Так, кажется мне, мог говорить по-французски Пушкин (разумеется, я имею в виду не литературный дар, а отношения с языком). Не было слова или оборота, которых бы он не знал. Его французские письма ко мне [3]я показывал французам старшего поколения: они не верили, что писал их русский. Только качество бумаги могло их убедить, что они написаны в СССР!
Высокий, худощавый, чуть уже стареющий, но свежий и элегантный, даже одетый во все вполне советское, даже в традиционные сандалии, «советского человека» он не напоминал вовсе. Скорее, походил на тургеневского персонажа, который «всегда одевался очень изящно, своеобразно и просто». Его душистая чистота, свежая до стерильности, отлично отутюженная одежда, решительно независимая от моды, лицо, сухое, породистое, выбритое до матовой шелковистости, наконец, стать – все это дышало каким-то «физиологическим европеизмом», воплощенной «набоковщиной». Грациозность интонаций, «простота и важность», как писал Пушкин, его разговора до основания потрясали мое опровинциалившееся несколько в Академии сознание.

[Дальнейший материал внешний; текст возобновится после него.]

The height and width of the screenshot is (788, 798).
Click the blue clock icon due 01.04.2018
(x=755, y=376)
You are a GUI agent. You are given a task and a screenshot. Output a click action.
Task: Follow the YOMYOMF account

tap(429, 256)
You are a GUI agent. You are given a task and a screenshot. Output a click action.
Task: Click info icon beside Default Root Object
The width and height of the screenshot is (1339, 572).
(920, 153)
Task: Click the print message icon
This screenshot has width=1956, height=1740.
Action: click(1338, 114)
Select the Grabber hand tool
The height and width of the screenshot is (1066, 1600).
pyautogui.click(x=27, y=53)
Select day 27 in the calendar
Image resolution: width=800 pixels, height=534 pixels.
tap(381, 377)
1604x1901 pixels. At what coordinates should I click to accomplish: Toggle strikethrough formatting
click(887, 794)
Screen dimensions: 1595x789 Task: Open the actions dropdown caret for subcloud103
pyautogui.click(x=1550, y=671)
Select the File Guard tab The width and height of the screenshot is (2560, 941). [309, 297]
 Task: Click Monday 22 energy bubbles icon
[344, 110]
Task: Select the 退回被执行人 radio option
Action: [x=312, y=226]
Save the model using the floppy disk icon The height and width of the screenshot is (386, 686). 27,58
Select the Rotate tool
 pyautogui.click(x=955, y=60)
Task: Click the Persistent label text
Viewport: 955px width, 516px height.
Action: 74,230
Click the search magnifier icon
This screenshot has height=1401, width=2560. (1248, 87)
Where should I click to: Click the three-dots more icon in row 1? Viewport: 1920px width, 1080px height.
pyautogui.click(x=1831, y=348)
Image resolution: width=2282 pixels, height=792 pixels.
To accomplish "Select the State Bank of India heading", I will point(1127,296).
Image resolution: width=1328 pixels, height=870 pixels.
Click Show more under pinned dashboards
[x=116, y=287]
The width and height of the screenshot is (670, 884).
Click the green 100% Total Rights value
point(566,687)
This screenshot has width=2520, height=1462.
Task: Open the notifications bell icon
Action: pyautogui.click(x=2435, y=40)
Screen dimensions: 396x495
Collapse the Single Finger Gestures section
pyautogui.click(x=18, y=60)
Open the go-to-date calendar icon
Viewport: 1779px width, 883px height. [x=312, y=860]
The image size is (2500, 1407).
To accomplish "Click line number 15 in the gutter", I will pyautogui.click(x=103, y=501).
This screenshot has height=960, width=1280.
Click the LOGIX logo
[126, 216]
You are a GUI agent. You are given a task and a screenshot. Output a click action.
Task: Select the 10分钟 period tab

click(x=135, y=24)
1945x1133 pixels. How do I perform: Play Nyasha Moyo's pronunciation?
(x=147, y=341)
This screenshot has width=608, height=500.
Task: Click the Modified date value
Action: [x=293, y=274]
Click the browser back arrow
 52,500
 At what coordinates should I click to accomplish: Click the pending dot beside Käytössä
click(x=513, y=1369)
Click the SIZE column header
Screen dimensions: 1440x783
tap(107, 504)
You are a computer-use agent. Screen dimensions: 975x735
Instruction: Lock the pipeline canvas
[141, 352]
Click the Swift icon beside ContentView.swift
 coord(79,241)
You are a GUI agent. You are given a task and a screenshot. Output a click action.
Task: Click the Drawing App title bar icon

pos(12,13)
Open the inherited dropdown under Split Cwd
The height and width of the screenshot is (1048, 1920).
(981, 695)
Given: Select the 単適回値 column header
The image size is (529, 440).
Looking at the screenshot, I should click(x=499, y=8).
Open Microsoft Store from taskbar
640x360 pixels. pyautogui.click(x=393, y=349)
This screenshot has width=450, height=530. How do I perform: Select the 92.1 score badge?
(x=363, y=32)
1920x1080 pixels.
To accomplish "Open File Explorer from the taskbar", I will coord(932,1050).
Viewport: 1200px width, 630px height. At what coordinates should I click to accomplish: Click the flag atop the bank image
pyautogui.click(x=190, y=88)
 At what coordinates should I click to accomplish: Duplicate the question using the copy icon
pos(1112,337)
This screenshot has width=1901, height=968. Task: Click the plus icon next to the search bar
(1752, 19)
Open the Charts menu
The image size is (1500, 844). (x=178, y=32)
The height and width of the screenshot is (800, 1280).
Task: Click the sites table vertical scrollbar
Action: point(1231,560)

Обаяние моего нового знакомца обрушилось на меня сразу. Я был покорен его веселой изысканностью, забытым блеском безупречной русской речи, аристократической простотой и той уважительностью, с которой он отнесся ко мне, еще совсем молодому и скверно образованному человеку. Музыкант и композитор, тогда, в Павловске, обретал он ту новую профессию, которая и принесла ему подлинную известность. Стал заниматься историей музыки, написал книги – о Полине Виардо, выдержавшую несколько изданий, о музыкальном Павловске; открыл композитора XVIII века Яхонтова и опубликовал его оперу, издавал и комментировал письма русских музыкантов, стал европейски известным специалистом. Но, кажется мне, не профессия его определяла, а он профессию. Блистательный знаток старины, русской и французской, он понимал минувшее не просто как историк – он существовал в ином времени как в собственном и обсуждал события и людей двухсотлетней давности как их современник. Генеалогия не то что Бурбонов или Валуа, но множества других знатных французских фамилий была ему знакома до тонкостей, и даты знал он назубок – он был подобен живому «Готскому альманаху».